This is the mail archive of the
gcc-patches@gcc.gnu.org
mailing list for the GCC project.
Re: PATH: Replace UNITS_PER_SIMD_WORD with GET_MODE_SIZE (TYPE_MODE (vectype))
- From: "H.J. Lu" <hjl dot tools at gmail dot com>
- To: Richard Guenther <rguenther at suse dot de>
- Cc: Paolo Bonzini <bonzini at gnu dot org>, "Meissner, Michael" <michael dot meissner at amd dot com>, Gcc Patch List <gcc-patches at gcc dot gnu dot org>, dorit at il dot ibm dot com, Zdenek Dvorak <ook at ucw dot cz>, "Ye, Joey" <joey dot ye at intel dot com>, "Guo, Xuepeng" <xuepeng dot guo at intel dot com>, richard dot earnshaw at arm dot com, nickc at redhat dot com, paul at codesourcery dot com, ubizjak at gmail dot com, echristo at apple dot com, rdsandiford at googlemail dot com, geoffk at geoffk dot org, dje at watson dot ibm dot com, aldyh at redhat dot com, davem at redhat dot com, jakub at redhat dot com, ebotcazou at libertysurf dot fr
- Date: Tue, 20 May 2008 06:22:38 -0700
- Subject: Re: PATH: Replace UNITS_PER_SIMD_WORD with GET_MODE_SIZE (TYPE_MODE (vectype))

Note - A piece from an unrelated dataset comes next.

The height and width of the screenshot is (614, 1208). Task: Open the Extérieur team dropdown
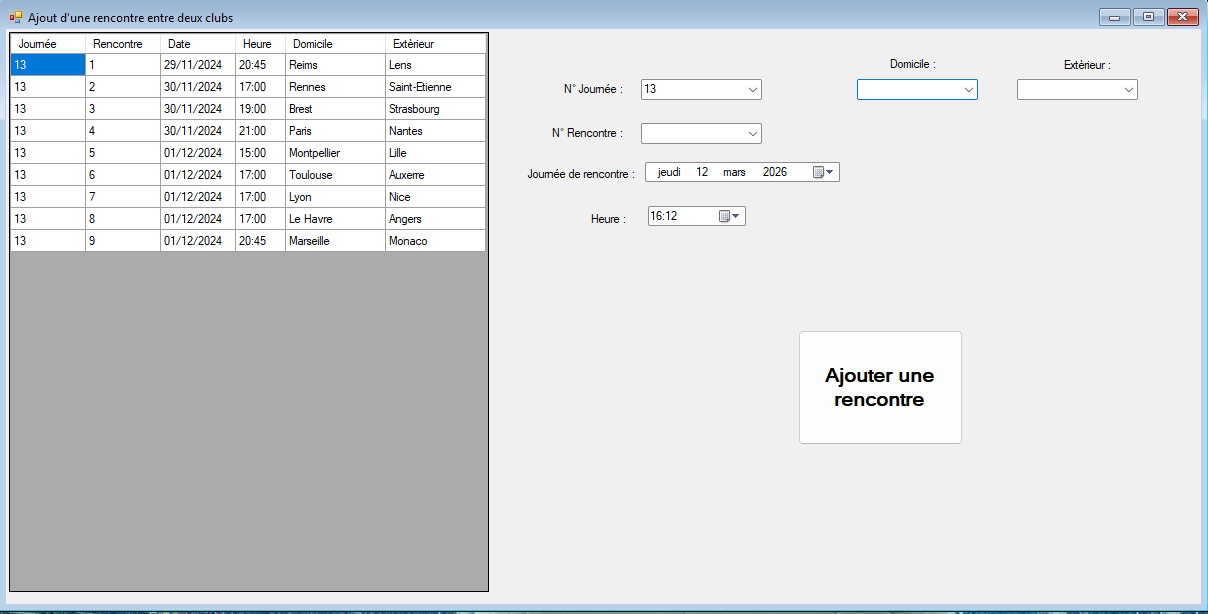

- References: <6dc9ffc80805191713l4ac13956ufa58e54ce089d83d@mail.gmail.com> <Pine.LNX.4.64.0805201104150.21220@zhemvz.fhfr.qr> <48329CAF.1040803@gnu.org> <Pine.LNX.4.64.0805201148260.21220@zhemvz.fhfr.qr> <20080520124152.GA20852@lucon.org> <Pine.LNX.4.64.0805201452330.21220@zhemvz.fhfr.qr>
On Tue, May 20, 2008 at 02:53:41PM +0200, Richard Guenther wrote:
> On Tue, 20 May 2008, H.J. Lu wrote:
>
> > On Tue, May 20, 2008 at 11:50:36AM +0200, Richard Guenther wrote:
> > > On Tue, 20 May 2008, Paolo Bonzini wrote:
> > >
> > > > > > My first patch doesn't change
> > > > > > UNITS_PER_SIMD_WORD at all. It just removes
> > > > > > the hardcoded UNITS_PER_SIMD_WORD usage.
> > > > > > The only one left is in get_vectype_for_scalar_type.
> > > > >
> > > > > I like this approach the most. As for get_vectype_for_scalar_type, this
> > > > > probably should be a target hook (effectively taking the place of
> > > > > UNITS_PER_SIMD_WORD).
> > > >
> > > > Maybe. However, the target hook would be implemented, depending on the
> > > > architecture, either like this:
> > > >
> > > > nbytes = GET_MODE_SIZE (TYPE_MODE (scalar_type));
> > > > nunits = UNITS_PER_SIMD_WORD / nbytes;
> > > > vectype = build_vector_type (scalar_type, nunits);
> > > > if (!VECTOR_MODE_P (TYPE_MODE (vectype))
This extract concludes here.